== EXCERPTED PASSAGE ==
========================

Yeah. I was gonna say that's the other beauty of this too, right, is, you know, if if you do something and it goes horribly wrong or you you mess something up and you're testing a script and something horrible happens is okay. You you know what? You've not ruined your host machine. Just Right.

Peter Witham:

Delete the VM and start over. And, you know, that is so important because I was trying to think, like, you know, the other options. Right? And I know that every year, probably, I'm not the only one that does this. New Mac OS comes out, the new betas and everything else, and, you know, your options are, 1, install it on my main machine.

Peter Witham:

Folks, don't ever do that. It's a bad plan. Or it used to be, in my case, okay, I'm gonna install it on an external drive, and everything comes with that. But even that's not so easy to do now compared to how it used to be so easy to do. And and so something again like virtual machines is like, great.

========================

== DATASET ==
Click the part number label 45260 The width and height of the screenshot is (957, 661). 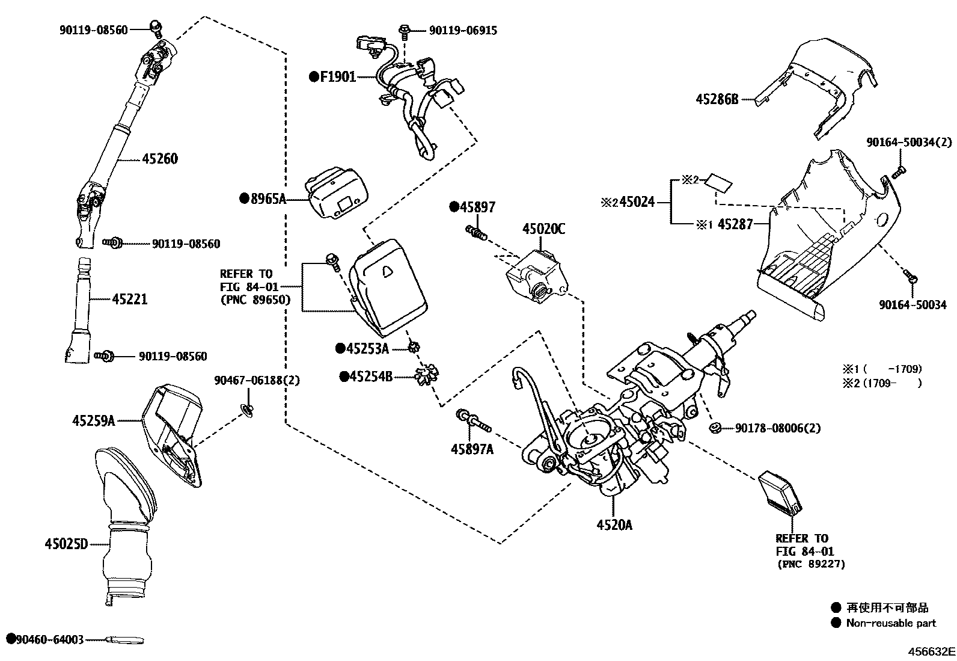[x=160, y=159]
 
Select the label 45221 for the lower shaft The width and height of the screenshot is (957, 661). [x=129, y=299]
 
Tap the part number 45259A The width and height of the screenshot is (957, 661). [x=93, y=422]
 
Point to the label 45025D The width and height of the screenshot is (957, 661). [x=66, y=544]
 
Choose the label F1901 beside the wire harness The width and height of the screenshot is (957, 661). [x=337, y=77]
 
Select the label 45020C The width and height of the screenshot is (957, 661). [x=543, y=229]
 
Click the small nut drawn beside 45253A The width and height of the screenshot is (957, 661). [x=413, y=347]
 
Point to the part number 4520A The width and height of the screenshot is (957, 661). [x=614, y=525]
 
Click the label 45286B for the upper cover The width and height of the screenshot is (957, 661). [x=717, y=100]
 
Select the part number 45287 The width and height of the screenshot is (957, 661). [x=736, y=224]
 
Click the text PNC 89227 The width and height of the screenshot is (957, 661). [x=811, y=564]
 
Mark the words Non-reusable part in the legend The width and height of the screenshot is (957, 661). [x=891, y=623]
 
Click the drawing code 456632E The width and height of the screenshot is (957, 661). [x=931, y=651]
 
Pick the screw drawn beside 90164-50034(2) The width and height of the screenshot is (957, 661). [x=899, y=171]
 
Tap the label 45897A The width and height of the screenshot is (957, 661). [x=472, y=449]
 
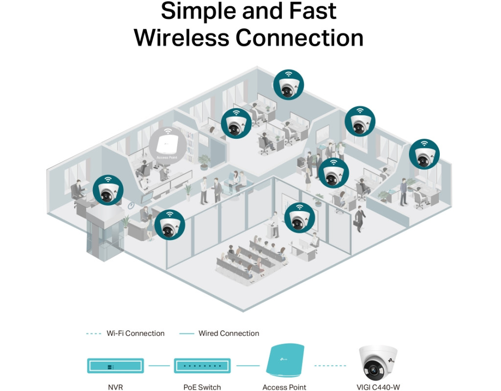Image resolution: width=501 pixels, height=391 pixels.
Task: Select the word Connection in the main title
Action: tap(300, 38)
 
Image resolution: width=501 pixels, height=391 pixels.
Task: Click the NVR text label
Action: tap(115, 387)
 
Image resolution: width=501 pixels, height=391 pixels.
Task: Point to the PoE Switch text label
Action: tap(202, 387)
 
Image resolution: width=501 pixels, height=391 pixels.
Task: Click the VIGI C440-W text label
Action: tap(379, 387)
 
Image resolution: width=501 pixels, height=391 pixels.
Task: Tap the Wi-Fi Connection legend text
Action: tap(136, 333)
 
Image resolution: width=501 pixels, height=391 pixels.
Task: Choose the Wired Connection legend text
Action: tap(228, 333)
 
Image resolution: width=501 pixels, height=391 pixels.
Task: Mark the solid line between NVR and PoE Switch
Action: tap(159, 365)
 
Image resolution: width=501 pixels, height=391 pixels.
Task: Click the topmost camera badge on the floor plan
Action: tap(289, 84)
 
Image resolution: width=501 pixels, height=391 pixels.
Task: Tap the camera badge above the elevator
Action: tap(108, 190)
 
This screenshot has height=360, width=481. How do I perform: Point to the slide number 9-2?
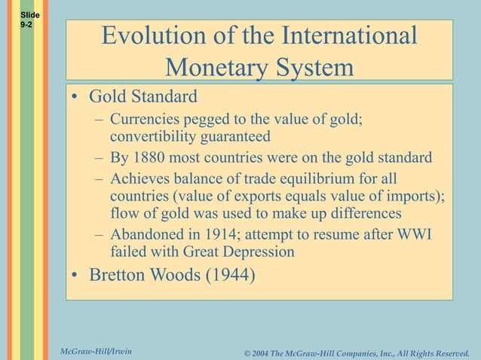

========================

== GOAL OF THE EXERCISE ==
Write out everything in the podcast transcript from "Folks, don't ever" down to "is like, great.", word for word. These records were taken from a separate source.

== WORKED SOLUTION ==
Folks, don't ever do that. It's a bad plan. Or it used to be, in my case, okay, I'm gonna install it on an external drive, and everything comes with that. But even that's not so easy to do now compared to how it used to be so easy to do. And and so something again like virtual machines is like, great.